Orange County urologist Dr. Robert Pugach says the no-scalpel vasectomy isn’t new; it’s just new in the U.S.
“About 35 years ago the Chinese figured out how to do what’s called a no-scalpel vasectomy,” says Dr. Pugach. “And unfortunately it stayed there, and in a few other parts of the world. It’s taken a long time to come over here.”
During a vasectomy, the tubes that carry sperm to the penis are cut. In the no-scalpel version, instead of an incision to get to the tubes, doctors pull-apart the skin of the scrotum just three-sixteenths of an inch. Why doesn’t it hurt?
“What we added in North America was the no-needle part,” says Dr. Pugach. Instead of a needle filled with numbing agent, a small sprayer has made the difference. “The novacaine is in here and you just prime it and fire it. And that comes out so quickly, that it penetrates the skin. There is literally nothing sharp,” says Dr. Pugach. “If I put this on your skin your skin would go numb in a second.”
As patient David Hiveley waits for the procedure to start, he’s not sure he believes Dr. Pugach’s claims. “I think it’s natural to have some anxiety about things being done down in that area,” says David, a forty-five year old father of two, who with his wife, decided he would be the one to have surgery to prevent future pregnancies.
There is a flat-screen television on the ceiling above David in the procedure room. But Dr. Pugach says he won’t even get to finish his favorite program, since the procedure will be done before the show ends.

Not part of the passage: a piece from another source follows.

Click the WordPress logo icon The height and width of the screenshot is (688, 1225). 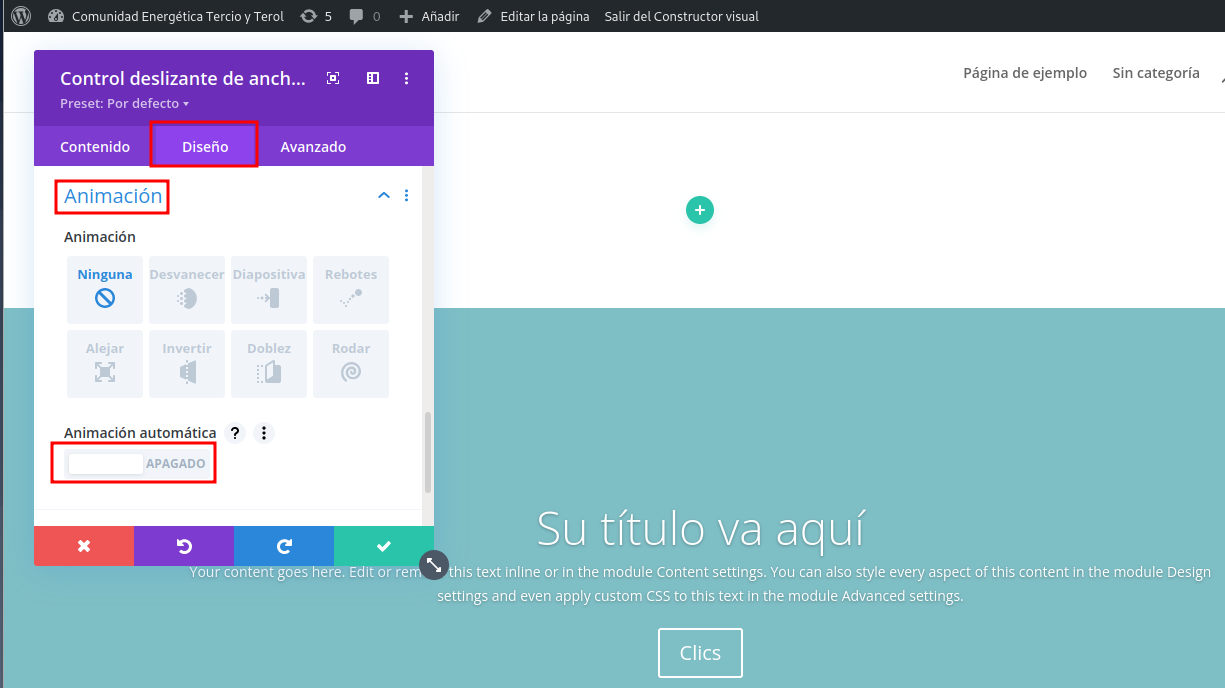[21, 16]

Fifteen minutes to prep the patient, fifteen minutes for the surgery, and we check back in with David, who appears to be in no pain whatsoever.
“It was not painful,” he tells us. “Amazingly enough. I was pleasantly surprised that it was nothing. You have these thoughts in your mind what it could be. I feel great.”
David is told to rest for the next two days, and then he can resume normal activities, including sex. When we checked back in with him a few days later, he said the recovery was uneventful, not painful, and that he has been able to resume all activities, except jogging.
The urologist who performed the no-needle, no-scalpel vasectomy on David, Dr. Robert Pugach, doesn’t just ‘talk the talk’. He’s had a no-scalpel, no-needle vasectomy too, performed by another urologist. If you are considering a vasectomy, make sure you are done having kids. The procedure is reversible in most cases, but it means more surgery.
Besides the pain, Dr. Pugach says many men are concerned a vasectomy will affect their sexual performance. Dr. Pugach says it will only affect performance for the better, since sex can now be more spontaneous.